▸ Exercise requirements
Please keep pictures out and return the lines below exactly, from the one holding "MENU ET BOISSONS (837, 75)" through the last, both included.

▸ Stored items from a collection
● ● ● ● ●

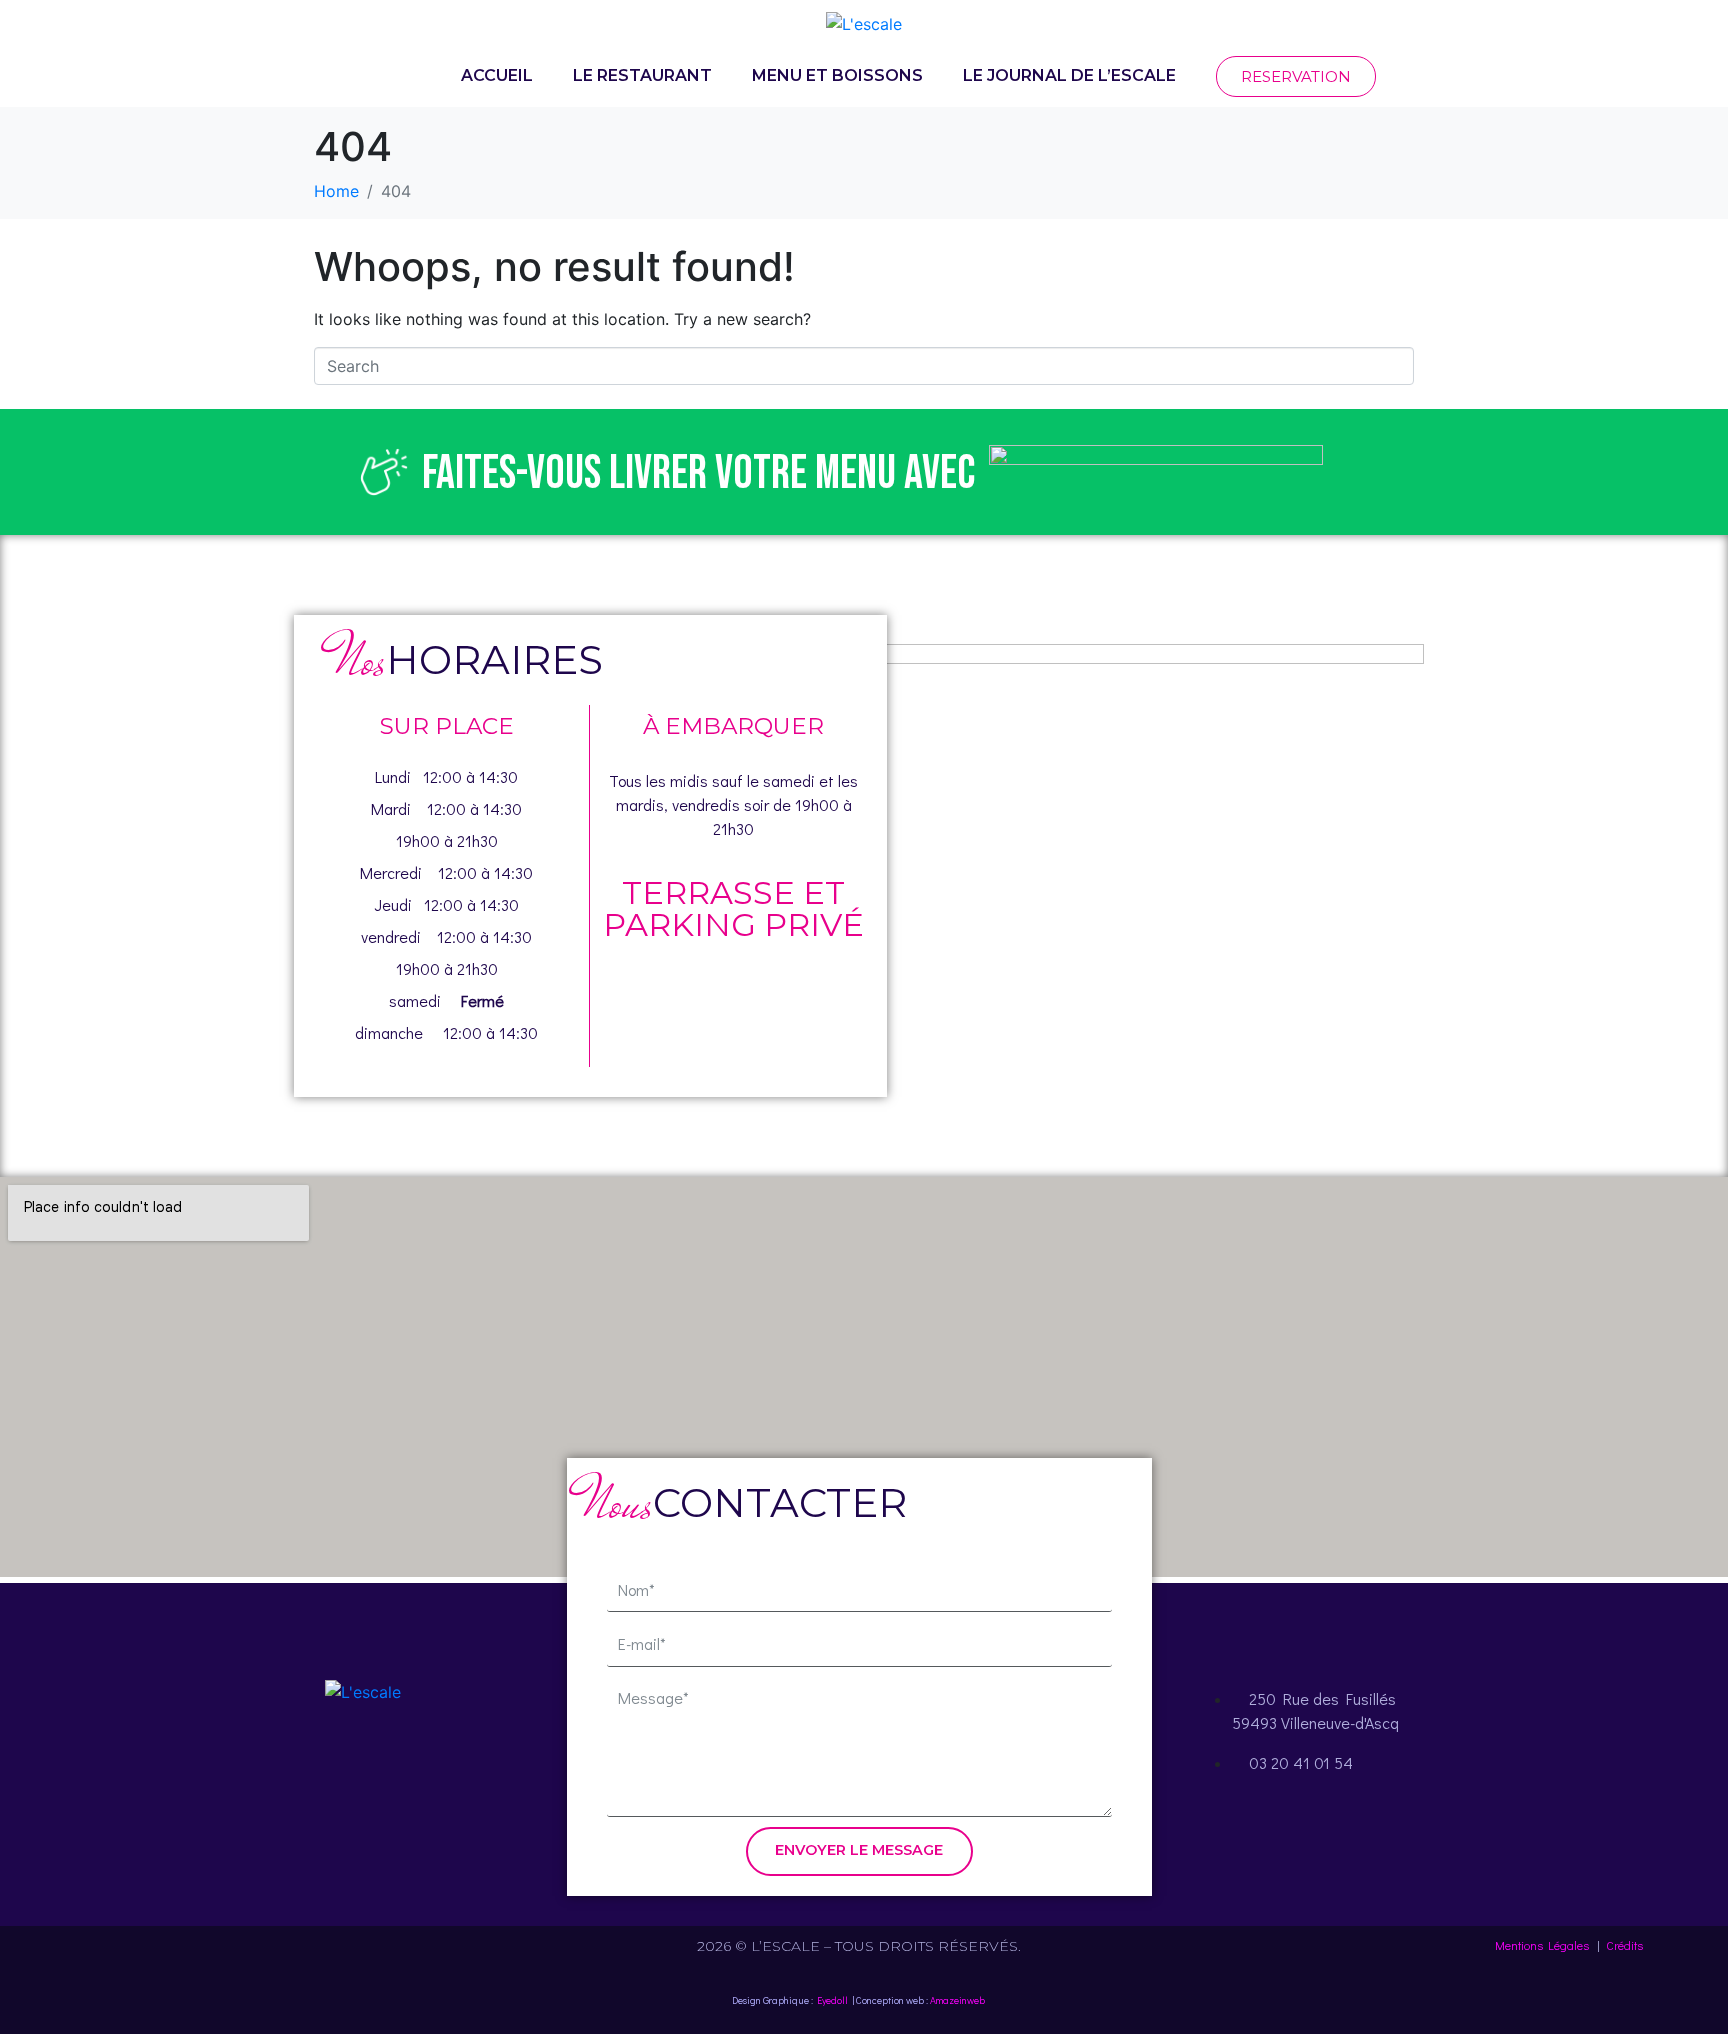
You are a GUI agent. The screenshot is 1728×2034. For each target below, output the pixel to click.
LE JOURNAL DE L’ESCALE (1069, 75)
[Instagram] (363, 1769)
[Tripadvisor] (418, 1769)
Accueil (497, 75)
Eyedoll (832, 2000)
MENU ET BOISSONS (837, 75)
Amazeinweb (957, 2000)
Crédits (1624, 1945)
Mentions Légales (1542, 1945)
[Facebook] (308, 1769)
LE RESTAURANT (642, 75)
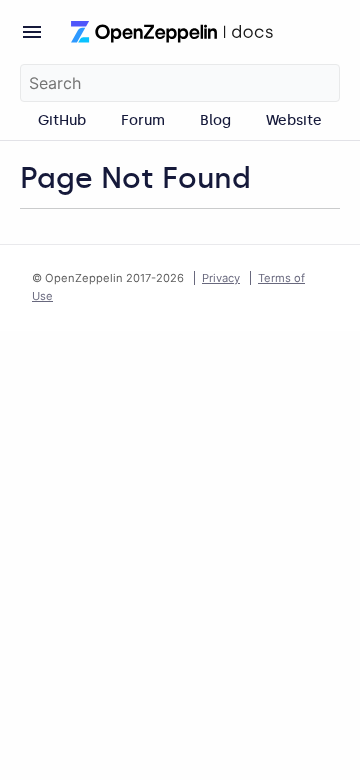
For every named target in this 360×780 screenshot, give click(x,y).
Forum (143, 120)
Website (294, 120)
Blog (215, 120)
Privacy (221, 278)
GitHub (62, 120)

● ● ● ● ●

▸ Reply to the exercise
MENU ET BOISSONS (837, 75)
Amazeinweb (957, 2000)
Crédits (1624, 1945)
Mentions Légales (1542, 1945)
[Facebook] (308, 1769)
LE RESTAURANT (642, 75)
For every named target in this 360×780 screenshot, give click(x,y).
Forum (143, 120)
Website (294, 120)
Blog (215, 120)
Privacy (221, 278)
GitHub (62, 120)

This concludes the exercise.